Par CHRISTELLE TORTECH, publié le lundi 6 janvier 2025 17:36 - Mis à jour le lundi 6 janvier 2025 17:36

RESUME: En 1943, fils d’un tailleur juif de Paris, le petit Claude se voit reprocher d’attirer l’attention de la Gestapo sur sa famille, juive, qui vit dans la crainte de la déportation, en volant au nez et à la barbe de l’occupant un tank dans un magasin de jouets. Il est envoyé chez des retraités de la région de Grenoble mais personne ne doit savoir là-bas qu’il est juif. Il est accueilli par un vieux couple sans enfants. L’homme, un ancien de 14, admirateur de Pétain, antisémite, mais brave, soignant son chien et refusant de manger ses lapins, se prend d’amour et de tendresse pour le petit Juif qui écoute si bien ce vieux « con », aussi gamin que lui.
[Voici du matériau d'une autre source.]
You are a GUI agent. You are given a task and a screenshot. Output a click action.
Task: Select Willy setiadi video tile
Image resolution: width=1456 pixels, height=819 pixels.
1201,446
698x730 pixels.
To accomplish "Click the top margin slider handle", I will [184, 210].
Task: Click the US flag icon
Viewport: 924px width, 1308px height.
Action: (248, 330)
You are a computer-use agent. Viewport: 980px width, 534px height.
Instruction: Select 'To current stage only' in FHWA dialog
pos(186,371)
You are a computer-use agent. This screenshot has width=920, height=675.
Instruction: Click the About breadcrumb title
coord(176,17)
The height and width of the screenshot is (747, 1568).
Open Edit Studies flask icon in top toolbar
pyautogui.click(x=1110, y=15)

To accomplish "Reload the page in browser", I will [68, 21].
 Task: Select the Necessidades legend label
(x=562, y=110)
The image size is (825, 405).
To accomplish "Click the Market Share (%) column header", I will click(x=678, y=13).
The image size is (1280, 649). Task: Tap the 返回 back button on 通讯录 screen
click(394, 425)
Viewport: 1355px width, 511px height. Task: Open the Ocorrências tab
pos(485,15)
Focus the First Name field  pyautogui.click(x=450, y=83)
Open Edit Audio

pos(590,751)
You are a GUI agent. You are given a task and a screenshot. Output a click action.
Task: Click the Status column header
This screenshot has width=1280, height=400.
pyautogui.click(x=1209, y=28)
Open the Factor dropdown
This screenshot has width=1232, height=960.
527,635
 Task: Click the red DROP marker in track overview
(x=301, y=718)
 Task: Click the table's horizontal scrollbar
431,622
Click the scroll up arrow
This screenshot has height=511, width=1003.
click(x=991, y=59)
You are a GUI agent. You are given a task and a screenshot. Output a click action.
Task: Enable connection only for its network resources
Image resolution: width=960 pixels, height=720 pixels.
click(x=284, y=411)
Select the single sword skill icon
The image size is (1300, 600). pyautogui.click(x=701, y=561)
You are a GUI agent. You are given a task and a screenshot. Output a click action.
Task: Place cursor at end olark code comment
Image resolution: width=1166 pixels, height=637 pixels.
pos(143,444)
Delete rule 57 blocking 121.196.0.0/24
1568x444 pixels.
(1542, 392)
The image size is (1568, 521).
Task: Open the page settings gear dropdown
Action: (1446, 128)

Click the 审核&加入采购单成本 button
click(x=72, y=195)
Copains, complices, ils savent presque tout l’un de l’autre et l’enfant quitte le couple dans un déchirement commun : le « Pépé » ne saura jamais que l’enfant ne s’appelait pas Longuet mais Langman…

SUJETS:

  • La construction du film
    Le film est construit par « paquets » de séquences, d’où une certaine indifférence du spectateur pour une intrigue, au sens ordinaire du terme. Les images fonctionnent en « échos » donnant ainsi une vision harmonique et non une attente de solution (l’enfant au lit avec ses parents, puis avec Michel Simon ; courses autour de la table ; enfants tondus et femmes tondues ; etc.)
  • La famille
    Définir tous les rôles que Michel Simon tient à l’égard de l’enfant. Comment celui-ci évolue-t-il à ce contact supra-parental, passant de l’état de gamin à celui de petit homme ?
  • La relation vieillard-enfant
    Le petit Claude est le seul personnage du film à « accepter » l’antisémitisme du Pépé, alors qu’il est lui-même juif. Voir comment ce pouvoir secret du gosse sur le vieux est plus qu’un bonheur : une nécessité — nécessité de rendre le vieil antisémite sympathique, mettant le spectateur du seul côté du gosse.
  • L’antisémitisme
    Chercher de quel ordre est l’antisémitisme de Pépé dans le film. Il n’y a chez lui ni conception globale de ce que pourrait être une race juive opposée à la race aryenne, ni idée de génocide ou de mettre en œuvre une quelconque « solution finale », mais un esprit râleur et une volonté de caractériser les juifs par quelques éléments physiques. Cet antisémitisme ordinaire n’est il tout de même pas dangereux dans certaines circonstances historiques ? Comment l’antisémitisme de Pépé est-il ridiculisé ?
  • L’histoire au service de la dimension humaine
    Comment l’individu et l’Histoire s’éclairent mutuellement. Comment il est plus intéressant de parler d’un antisémite à visage humain que de faire une leçon de choses. Cinéma humaniste.
  • Le son
    L’étudier à plusieurs niveaux :
    – chargé de l’Histoire (situation donnée par la radio)
    – chargé de créer l’atmosphère (dans la solitude du grenier, en famille avec sa charge conflictuelle)
    – chargé du charme : la voix de Michel Simon.
  • Les animaux
    Les animaux — oies, cochons, poules, lapins… — servent d’abord de lien dans la découverte de la nature et du monde rural par le citadin qu’est Claude. Pépé, par son physique, ses manières, son refus de manger ses lapins, fait un peu partie de ce monde animal. Étudier le rôle du chien Kinou. Il suit d’abord symboliquement le même parcours que l’image de Pétain. Il sert aussi à fixer les liens entre le vieil homme et l’enfant. Il est le substitut de l’enfant que Pépé n’a pas eu, traité comme un humain. Le fait que Claude accepte les relations — étranges aux yeux de nombreux humains « normaux » — de Pépé avec son chien facilite la relation entre les deux. L’enfant prend peu à peu la place du chien tout en rendant à ce dernier sa véritable identité animale, sans briser le lien affectif de Pépé avec la bête. Enfin, la tombe de Kinou scelle l’amitié entre les deux protagonistes.
  • Situation du film dans le cinéma français
    Entre Nouvelle Vague et Mai 68, entre l’esthétique du feeling et les préoccupations socio-politiques. Le problème de l’identification au cinéma — sur lequel la Nouvelle Vague a fait un forcing déterminant — est ici idéalement posé. Voyez l’importance de l’apparence, la laideur somptueuse de Michel Simon, la joliesse désirable de l’enfant, qui suscitent notre attachement aux personnages. L’heure du look des années 70/80 est en germe.